Arroz con pollo is also one of the dishes that the Spanish chef José Andrés served in Hurricane Maria’s wake. The chef, who famously served nearly four million meals on the island alongside thousands of volunteers, leaned on locals to inform what foods were prepared.

The decision to serve arroz con pollo was practical, Mr. Andrés said: It’s a local dish, and the ingredients were available. It was also a comfort to those eating it. Flavor can’t fix a crisis, but good food can nourish the body for whatever lies ahead.

“To me, a meal served after a disaster is not just about the calories or the nutrients, or where the ingredients come from,” he said. “It is about giving a sense of dignity and hope for the future.”

Those meals are also about ingenuity and resourcefulness. After Maria, the Nuyorican chef César Pérez, who’s traveled back and forth to the island since childhood, called his friend Kelly Pirro, the chef at Mai Pen Rai, a Thai restaurant in San Juan, to see what they could do.

“She didn’t have that much. Some chicken, some coconut milk,” said Mr. Pérez. “And she’s like, ‘OK, I’ll make a chicken coconut curry.’ She had black beans, and I was like, ‘OK, I’ll make an arroz guisado’” — stewed, seasoned rice.

“There wasn’t much, but it was delicious,” he said. “And we just packed up the calderos” — the pots — “in the back of her van, and we drove to Loíza. We stopped on the side of the road, and we just opened the trunk. And there was a point that there was a line of people.”

Over the next seven months, Ms. Pirro and some collaborators distributed home-cooked meals across the island, ultimately forming a nonprofit group called Serve PR. When the coronavirus arrived, they fed hospitality workers, who have been particularly hard hit as the roller coaster of shifting restrictions — including a law that prohibited alcohol sales after 7 p.m. — has forced many bars and restaurants to close.

Ms. Pirro grew up in the Midwest and is of Korean descent; while Mai Pen Rai’s Thai cuisine has its own bold flavors, her cooking has become more Boricua.

“I do a lot of stewing, a lot of guisos,” she said, using the local term for a braising sauce. “And I really love sofrito. Onions and peppers and aromatics like cilantro — it’s amazing how you can use basic humble ingredients to make food that just really shines.”

For decades, hurricane recovery has led Puerto Rican cooks to rely on imported nonperishable goods even more than they already do — a legacy of U.S. policy. Local crops lost to storms only intensify the problem.

* DATA BELOW *
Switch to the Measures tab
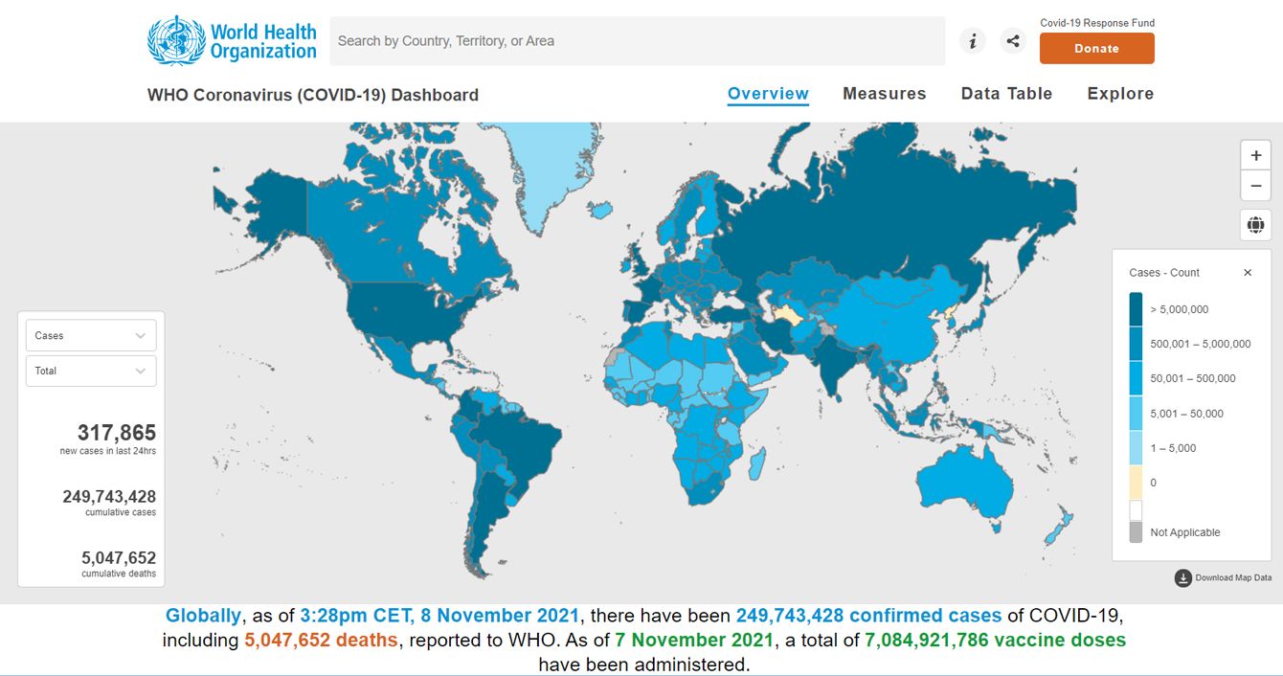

* WHAT IS NEEDED *
Reproduce the passage on post-hurricane cooking in Puerto Rico, starting at "Arroz con pollo is" and ending at "foods were prepared.", but switch "volunteers" to "helpers".

* SOLUTION FOR THIS TASK *
Arroz con pollo is also one of the dishes that the Spanish chef José Andrés served in Hurricane Maria’s wake. The chef, who famously served nearly four million meals on the island alongside thousands of helpers, leaned on locals to inform what foods were prepared.